On multipliers in computing

It's one of the features of the advance of computing technology that something new will often be some multiplier of its predecessor. But this is getting ridiculous.

I just installed a new graphics card in my home PC. It's a fairly high end one, and I'm running the desktop at 1280 x 1024 x 32bit colour.

This work PC is running at 1280 x 1024 x 24bit colour, and for what I do, that's perfectly OK. I'm not actually asking for a replacement yet. But it's a 4MB graphics card, whereas the home one is a 256MB card. Yes, that's 64 times as much RAM. The amount of RAM in a graphics card has doubled eight times since this machine's card was high end.
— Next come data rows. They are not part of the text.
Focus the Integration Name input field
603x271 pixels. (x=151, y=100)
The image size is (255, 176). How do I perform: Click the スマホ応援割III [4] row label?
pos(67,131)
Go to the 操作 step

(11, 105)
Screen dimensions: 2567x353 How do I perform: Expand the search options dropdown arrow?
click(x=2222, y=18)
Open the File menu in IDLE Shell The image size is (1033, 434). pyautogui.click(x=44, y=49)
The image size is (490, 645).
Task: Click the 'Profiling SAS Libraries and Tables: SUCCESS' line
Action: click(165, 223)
Moore's law seems inadequate for that.

(ATI are now talking about release a 512MB card pretty soon now.)


I've managed to disable the VGA device under Windows XP, with somewhat problematic results - in other words, XP is stuffed.

(Symptomology - at the end of Windows start-up, at the point when the screen should go from the initial splash screen to showing the desktop, the screen goes black and never comes back. In Safe Mode/Command Prompt Only, the list of loaded drivers just sits there.)

Anybody got any idea of a way on re-enabling it? Without reinstalling XP?

(I can dual-boot the system into W2K instead, which is fine. It's also on a LAN, so if there's any way of doing remote admin, I could do that.)

Yes, I do feel stupid.

(I'm also wondering whether changing the graphics card to something totally different would persuade XP to re-enable it.)